Exercise instructions:
1 - List every track title from System of A Down's debut album that is named in the review below.
2 - According to the review below, who is System of A Down's lead vocalist?
3 - From the review below, copy the text from "1001 Recordings to" up to and including "band's quirky tendencies.".
*** Excerpt Section Begins ***
System of A Down
"System of A Down"
1001 Recordings to Hear Before You Die
Music critics are limited. It's a fact. There are simply too many albums in existence for them to consider every one. The unfortunate side effect of this is that many acts are often tied to one album and the rest of their catalogue is ignored. Metallica is such an act. Critics point to "Master of Puppets" without hesitation, although the group released three comparably good albums during the same decade. Therefore I have to give kudos to "1001 Albums" for choosing System of A Down's debut album over its blockbuster follow-up "Toxicity." The latter is a superb metal album, but I agree that the former is the best display of the band's quirky tendencies.
Quirky is an understatement. Sure, there are the jumps between time signatures, but the group's bizarre vocals were its original calling card. Lead vocalist Serj Tankian has, at the core of the matter, an excellent high-baritone voice. Which he avoids using during this album. Instead, he employs death growls, high-pitched shrieks (as does guitarist Daron Malakian) and uncomfortable whispers to add to the trippy ambiance generated by the changing tones and bizarre lyrics. "Suite-Pee" kicks off album aggressively with a combination of disconcerting vocal styles, and the strategy continues in tracks like "Know," "Ddevil" and "Mind."
*** Excerpt Section Ends ***
*** Provided data Section Begins ***
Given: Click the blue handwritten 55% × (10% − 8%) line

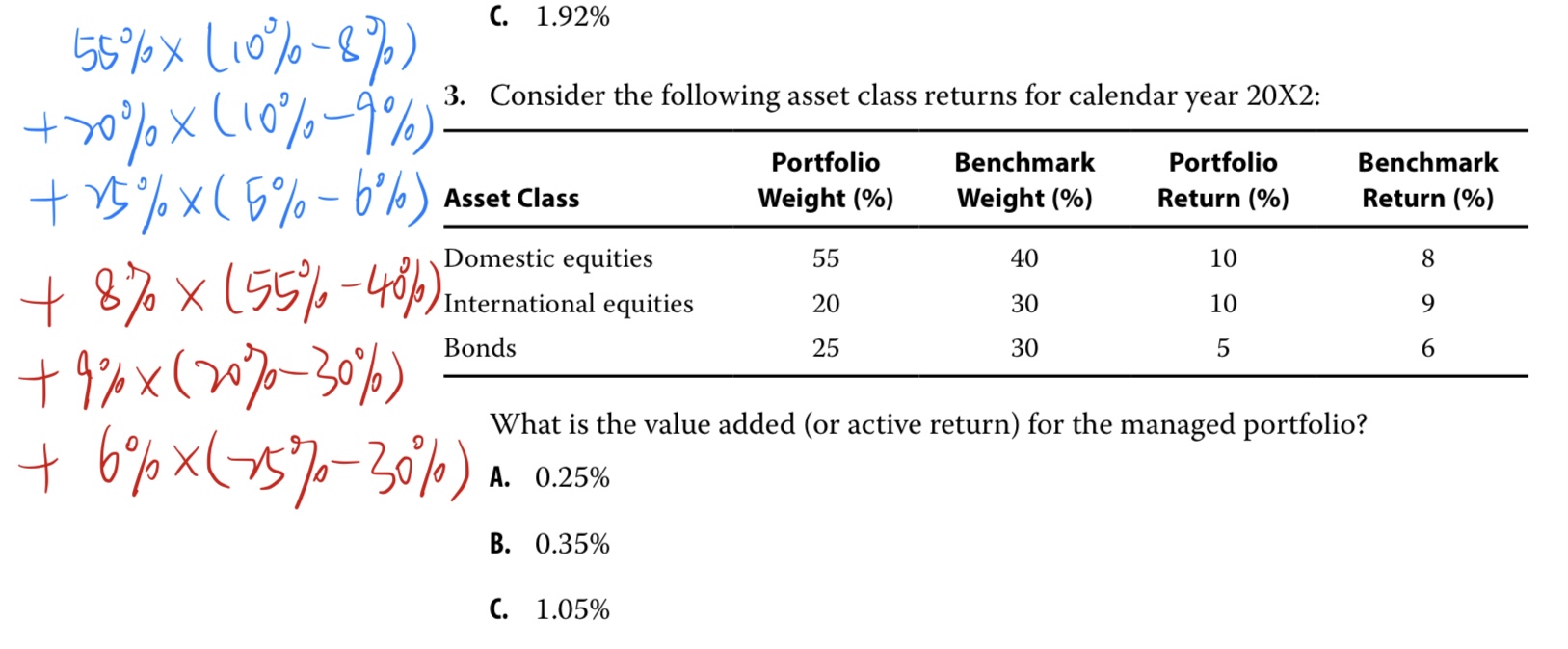Looking at the screenshot, I should point(246,50).
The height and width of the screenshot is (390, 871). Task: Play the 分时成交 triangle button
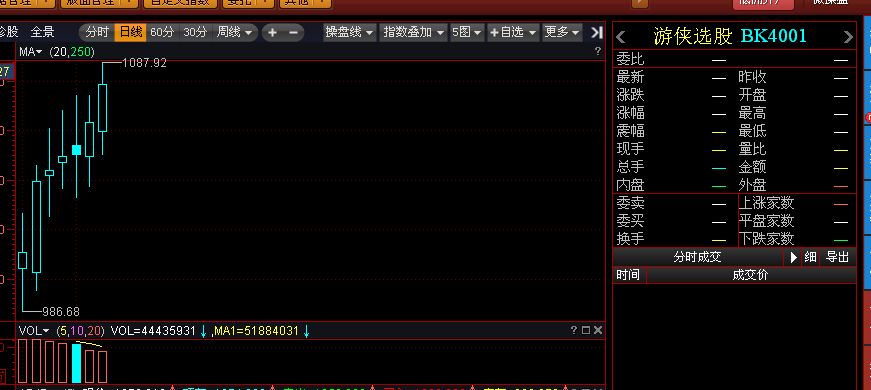[x=793, y=257]
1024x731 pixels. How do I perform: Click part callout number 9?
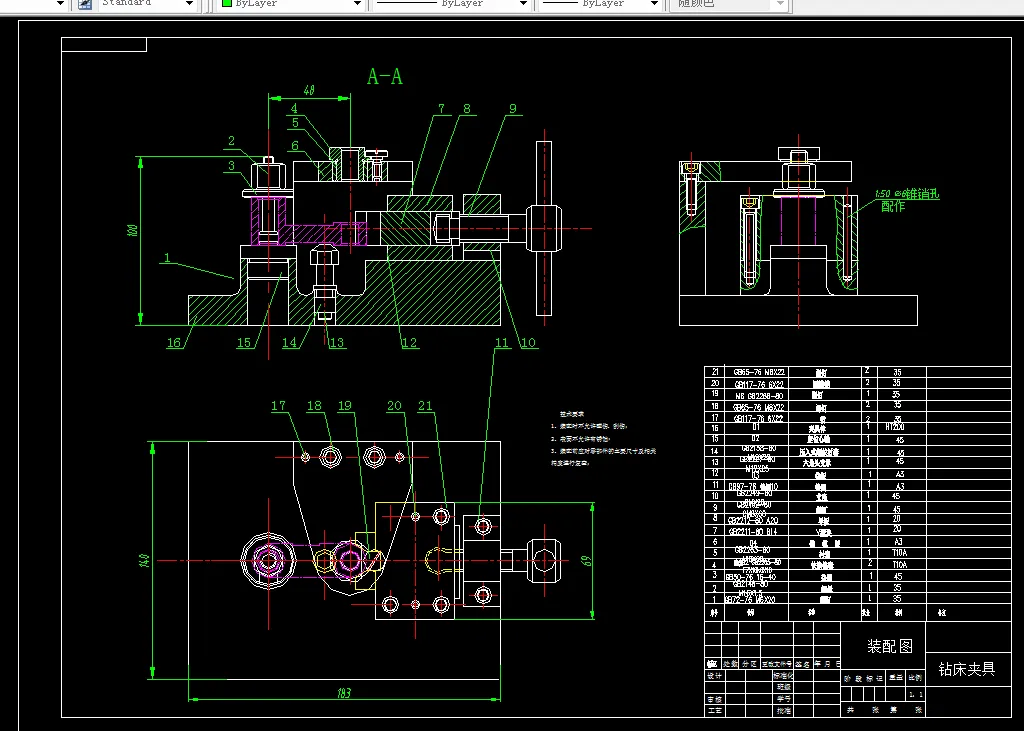coord(512,109)
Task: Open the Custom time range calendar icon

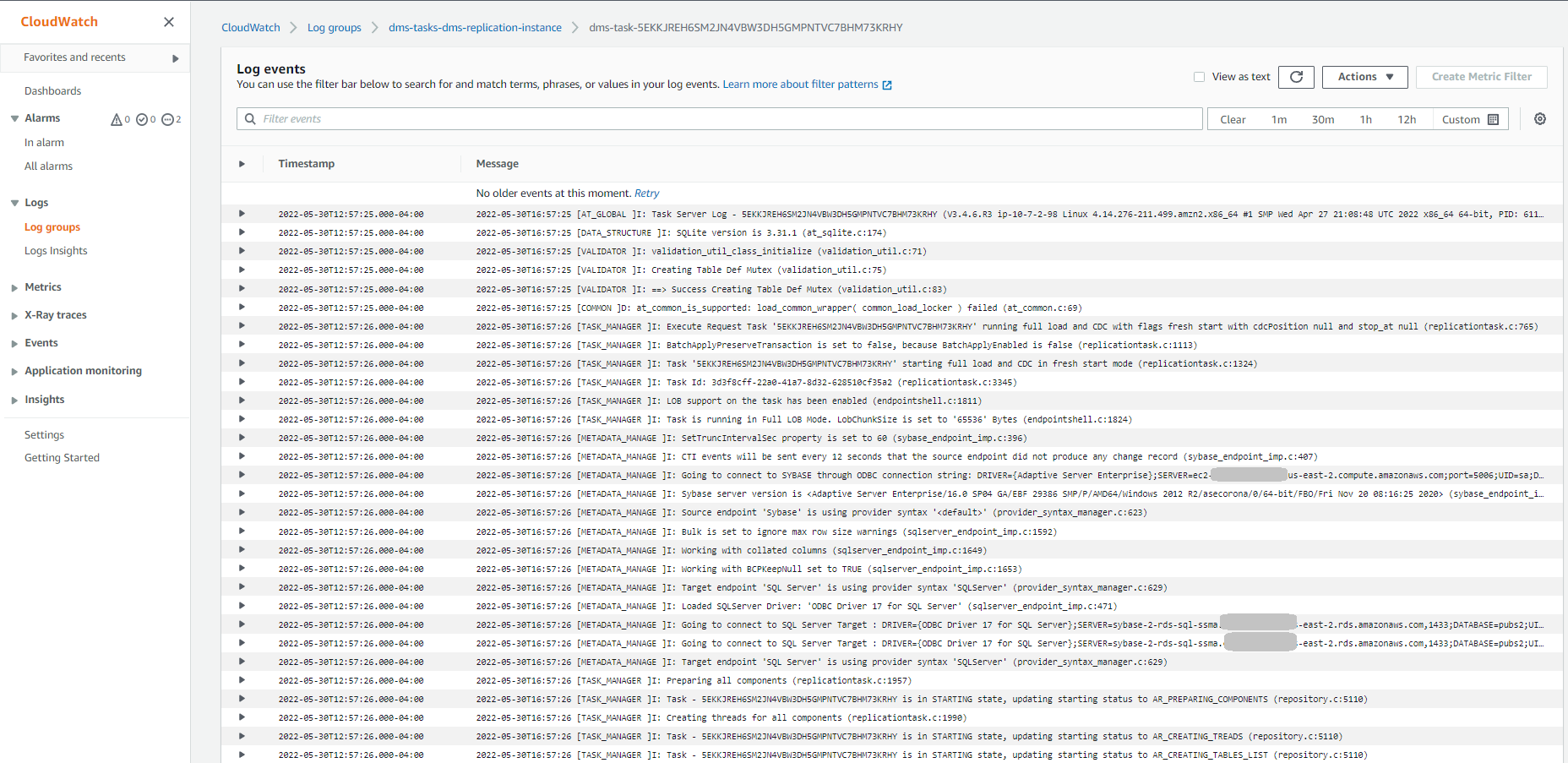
*** Provided data Section Ends ***
Response list:
1 -
"Suite-Pee"
"Know"
"Ddevil"
"Mind"

2 - Serj Tankian

3 -
1001 Recordings to Hear Before You Die
Music critics are limited. It's a fact. There are simply too many albums in existence for them to consider every one. The unfortunate side effect of this is that many acts are often tied to one album and the rest of their catalogue is ignored. Metallica is such an act. Critics point to "Master of Puppets" without hesitation, although the group released three comparably good albums during the same decade. Therefore I have to give kudos to "1001 Albums" for choosing System of A Down's debut album over its blockbuster follow-up "Toxicity." The latter is a superb metal album, but I agree that the former is the best display of the band's quirky tendencies.